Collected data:

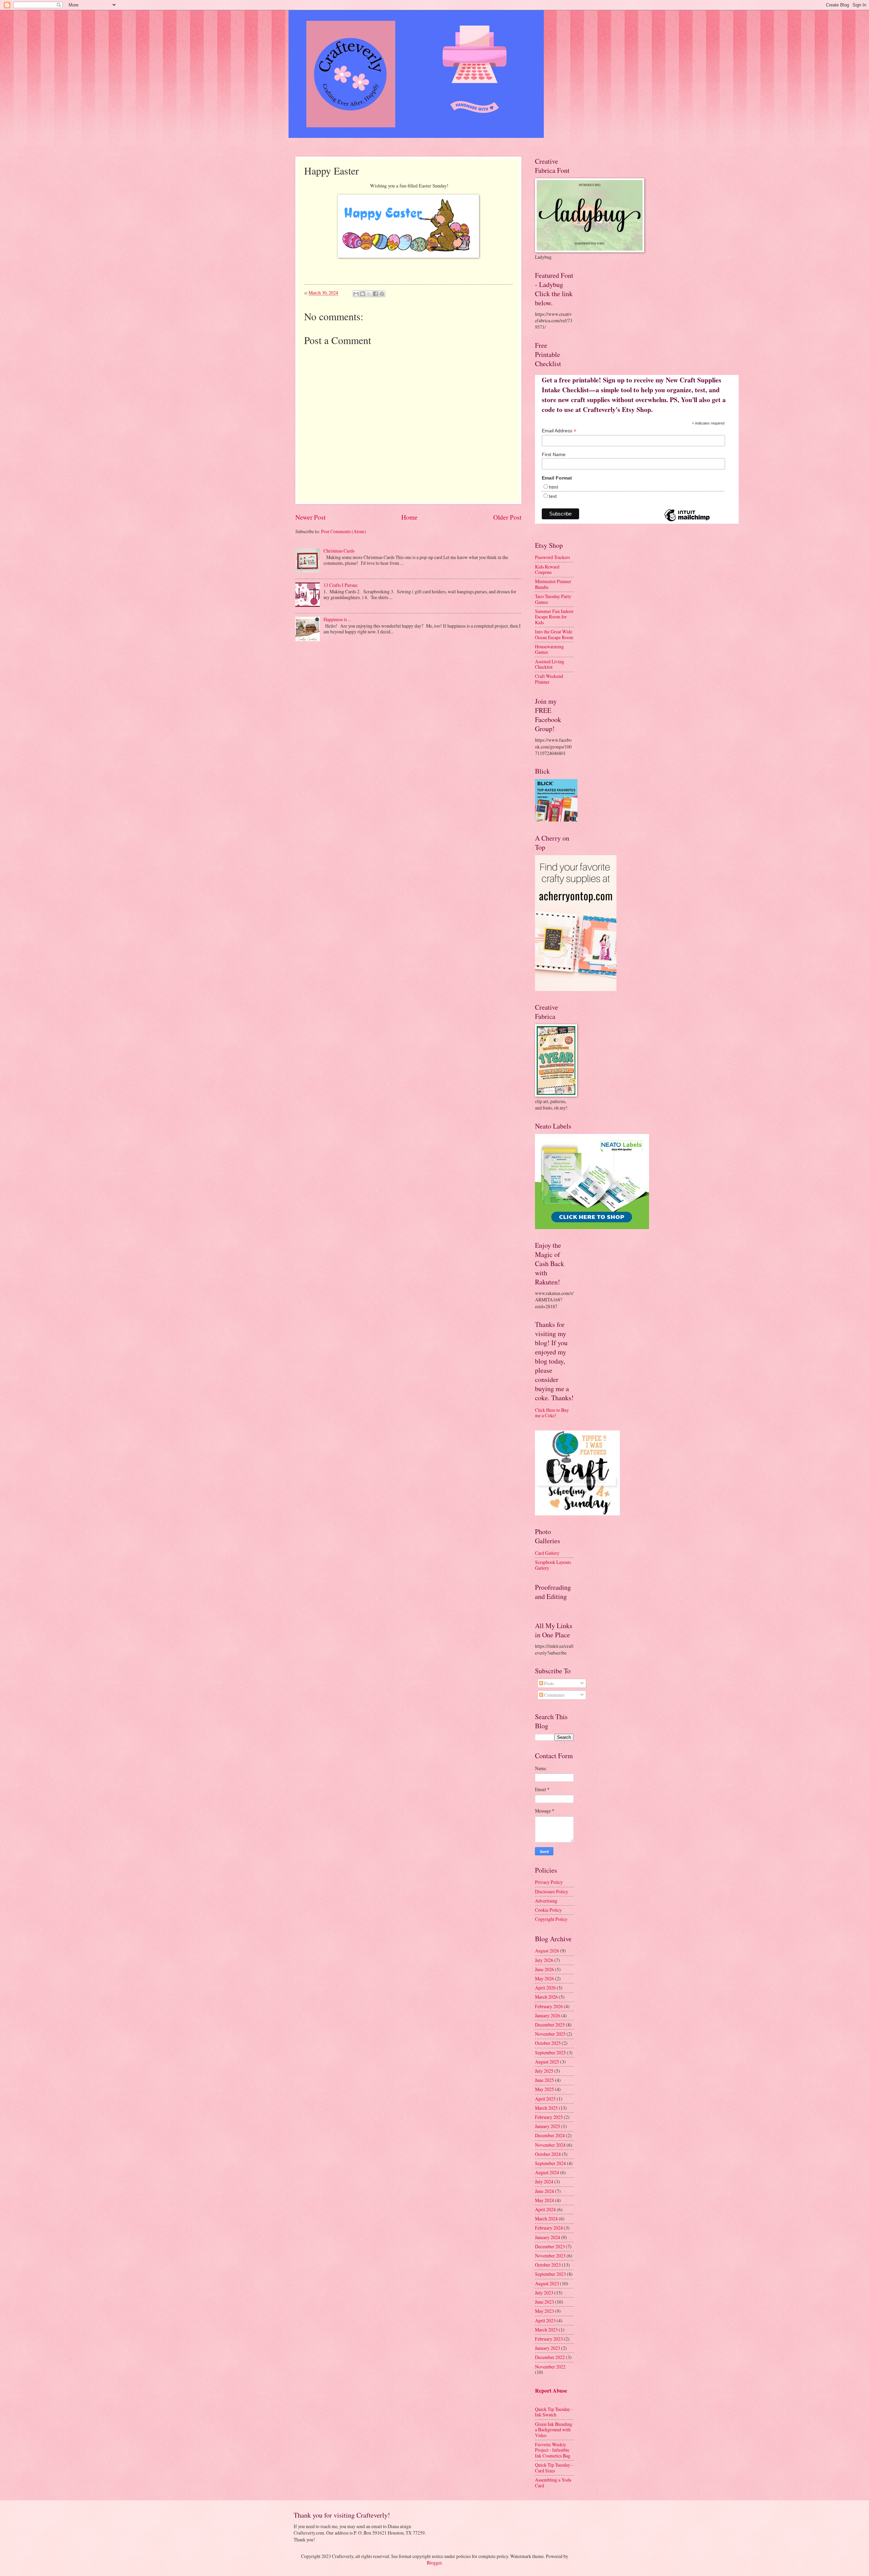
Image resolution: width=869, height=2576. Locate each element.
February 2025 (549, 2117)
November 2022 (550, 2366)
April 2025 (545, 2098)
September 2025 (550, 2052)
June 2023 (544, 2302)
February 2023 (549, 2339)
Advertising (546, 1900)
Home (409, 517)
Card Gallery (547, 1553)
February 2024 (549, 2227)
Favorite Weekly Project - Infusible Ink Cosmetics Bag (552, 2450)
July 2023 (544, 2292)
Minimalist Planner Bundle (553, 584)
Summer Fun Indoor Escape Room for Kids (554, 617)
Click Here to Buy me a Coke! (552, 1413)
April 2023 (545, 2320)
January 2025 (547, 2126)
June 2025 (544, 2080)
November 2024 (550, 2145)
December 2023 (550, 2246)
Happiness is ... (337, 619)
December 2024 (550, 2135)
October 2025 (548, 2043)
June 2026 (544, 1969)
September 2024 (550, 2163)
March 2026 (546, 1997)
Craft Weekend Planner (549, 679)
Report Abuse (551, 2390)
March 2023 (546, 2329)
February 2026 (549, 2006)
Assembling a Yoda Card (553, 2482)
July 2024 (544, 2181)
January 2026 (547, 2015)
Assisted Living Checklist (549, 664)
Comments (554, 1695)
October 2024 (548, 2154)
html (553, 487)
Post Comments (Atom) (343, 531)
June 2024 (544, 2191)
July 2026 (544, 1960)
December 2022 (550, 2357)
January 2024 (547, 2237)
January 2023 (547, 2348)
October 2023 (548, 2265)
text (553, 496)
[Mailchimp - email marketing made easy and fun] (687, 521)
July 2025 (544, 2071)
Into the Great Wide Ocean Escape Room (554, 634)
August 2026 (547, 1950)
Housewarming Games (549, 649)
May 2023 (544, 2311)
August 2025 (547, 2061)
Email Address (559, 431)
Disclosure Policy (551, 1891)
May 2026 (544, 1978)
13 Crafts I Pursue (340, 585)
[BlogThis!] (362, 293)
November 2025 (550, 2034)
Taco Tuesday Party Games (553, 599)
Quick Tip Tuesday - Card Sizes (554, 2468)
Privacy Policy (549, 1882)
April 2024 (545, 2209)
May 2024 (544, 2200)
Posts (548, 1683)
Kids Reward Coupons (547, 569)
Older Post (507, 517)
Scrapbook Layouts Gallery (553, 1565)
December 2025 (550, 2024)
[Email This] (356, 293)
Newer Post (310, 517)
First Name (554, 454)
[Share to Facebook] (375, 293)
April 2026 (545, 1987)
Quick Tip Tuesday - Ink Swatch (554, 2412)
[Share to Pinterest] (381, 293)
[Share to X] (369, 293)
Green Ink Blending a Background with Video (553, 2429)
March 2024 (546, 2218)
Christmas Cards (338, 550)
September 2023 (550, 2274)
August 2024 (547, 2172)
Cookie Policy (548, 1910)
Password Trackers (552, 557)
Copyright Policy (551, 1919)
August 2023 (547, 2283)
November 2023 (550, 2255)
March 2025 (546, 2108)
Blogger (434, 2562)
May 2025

Task details: The answer must consist of the lines from the one with "October 2023 (548, 2265)" through the final line of the entries above, exactly as they are, and nothing else.

Finished task:
October 2023 (548, 2265)
text (553, 496)
[Mailchimp - email marketing made easy and fun] (687, 521)
July 2025 (544, 2071)
Into the Great Wide Ocean Escape Room (554, 634)
August 2026 (547, 1950)
Housewarming Games (549, 649)
May 2023 (544, 2311)
August 2025 (547, 2061)
Email Address (559, 431)
Disclosure Policy (551, 1891)
May 2026 (544, 1978)
13 Crafts I Pursue (340, 585)
[BlogThis!] (362, 293)
November 2025 (550, 2034)
Taco Tuesday Party Games (553, 599)
Quick Tip Tuesday - Card Sizes (554, 2468)
Privacy Policy (549, 1882)
April 2024 (545, 2209)
May 2024 (544, 2200)
Posts (548, 1683)
Kids Reward Coupons (547, 569)
Older Post (507, 517)
Scrapbook Layouts Gallery (553, 1565)
December 2025 (550, 2024)
[Email This] (356, 293)
Newer Post (310, 517)
First Name (554, 454)
[Share to Facebook] (375, 293)
April 2026 (545, 1987)
Quick Tip Tuesday - Ink Swatch (554, 2412)
[Share to Pinterest] (381, 293)
[Share to X] (369, 293)
Green Ink Blending a Background with Video (553, 2429)
March 2024 (546, 2218)
Christmas Cards (338, 550)
September 2023 (550, 2274)
August 2024 (547, 2172)
Cookie Policy (548, 1910)
Password Trackers (552, 557)
Copyright Policy (551, 1919)
August 2023 (547, 2283)
November 2023 (550, 2255)
March 2025 (546, 2108)
Blogger (434, 2562)
May 2025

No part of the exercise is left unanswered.